Adjust node pools in data-processing clusters

Question

Adjust node pools in data-processing clusters

Opened this issue 4 years ago · 6 comments

The most recent change to etl k8s configs failed to launch pods in staging, because I had set the 8 core node-pool to 0 instances.

Also, in all projects, the utilization is low, because there are more nodes than needed for the requested pods.

All the pools should be updated to use appropriate auto-scaling configs.

Answer 1 · 2021-04-06T20:44:49.000Z

Today I am:
changing sandbox default pool to allow 1 node per zone, and remove zone us-east1-d
changing staging 8 core parser-pool1 to allow 0-2 nodes per zone.
changing staging 4 core parser-pool to allow 0-1 nodes per zone.

Tomorrow, I intend to change prod to set up auto-scaling for parser, default, and gardener pools.

Answer 2 · 2021-04-06T20:46:19.000Z

removing zone us-east1-d from the default pool in mlab-sandbox made gardener unschedulable, because of persistent volume location.
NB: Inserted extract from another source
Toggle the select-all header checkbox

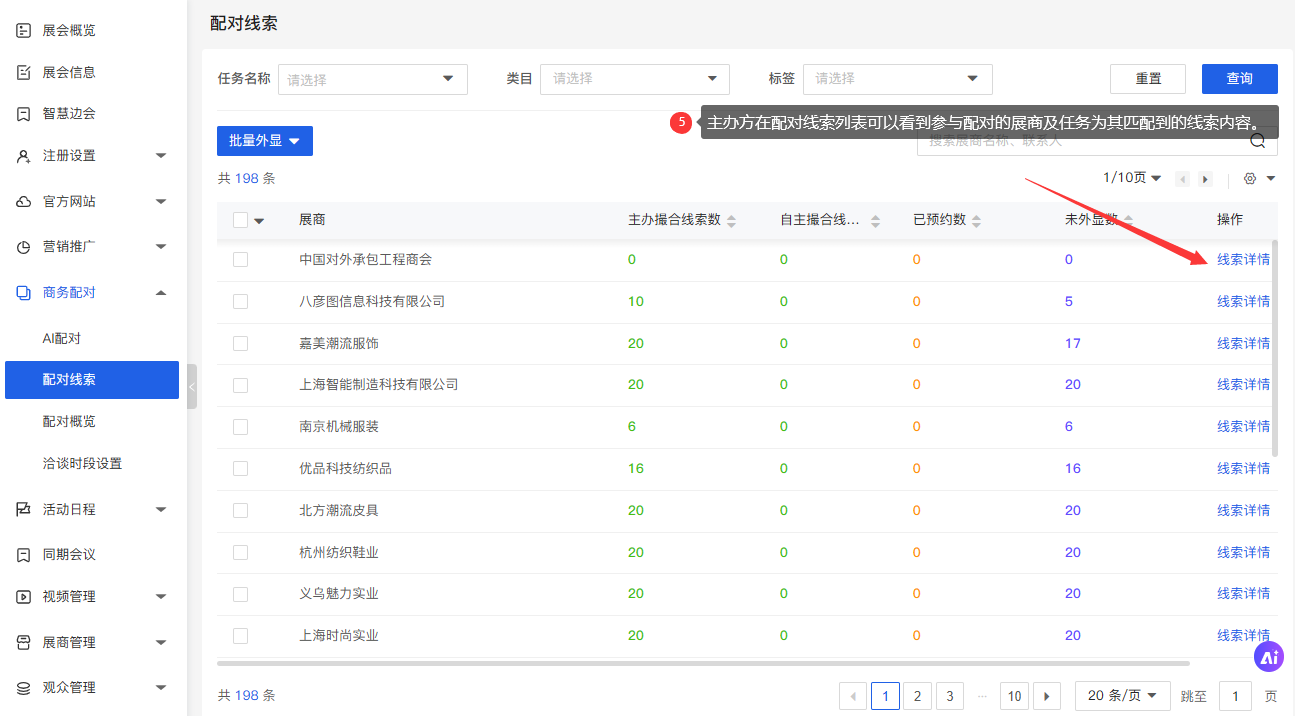tap(240, 220)
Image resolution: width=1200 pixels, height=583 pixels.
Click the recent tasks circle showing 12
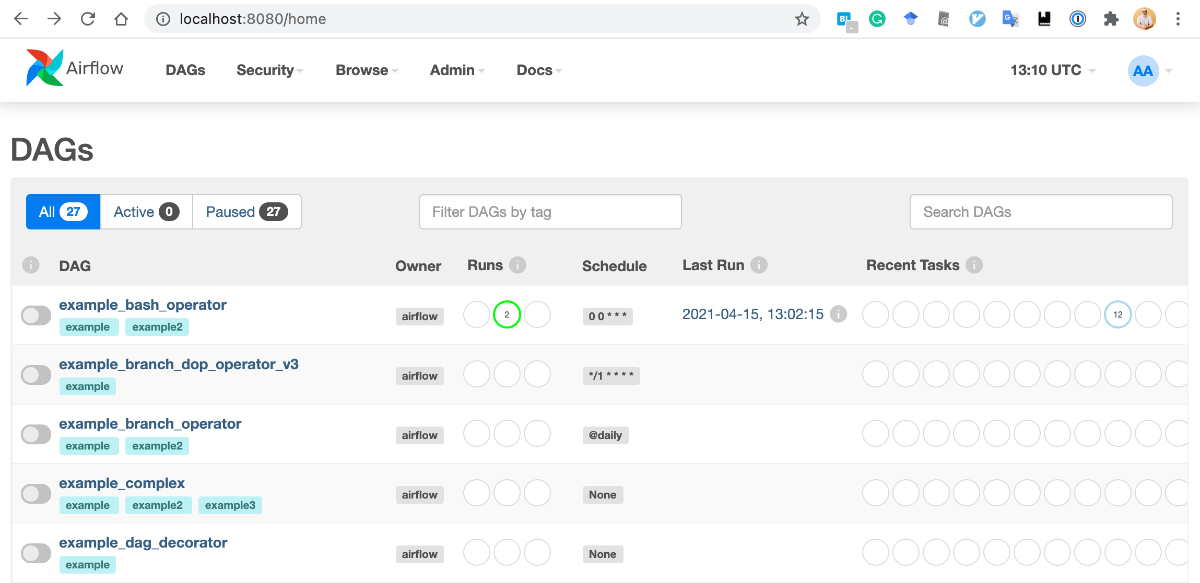[1118, 315]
Restored us-east1-d, and adjusted auto-scaling to allow 1-2 per zone.

Later changed to 0-2 per zone

Answer 3 · 2021-04-06T21:02:20.000Z

Subsequently updated mlab-sandbox parser-pool1 to allow 0-2 nodes per zone as well.

Answer 4 · 2021-04-12T17:09:05.000Z

@gfr10598 can you enumerate the steps that are needed before the next gardener release to production?

Answer 5 · 2021-04-21T14:55:25.000Z

I just deleted the mlab-staging parser-pool1 node pool from data-processing cluster. K8S had restarted parsers, and they were instantiated in the wrong node pool. Deleting the pool should prevent this happening again.

Answer 6 · 2021-04-21T15:03:30.000Z

See m-lab/etl#985 related to propagating errors from etl to gardener.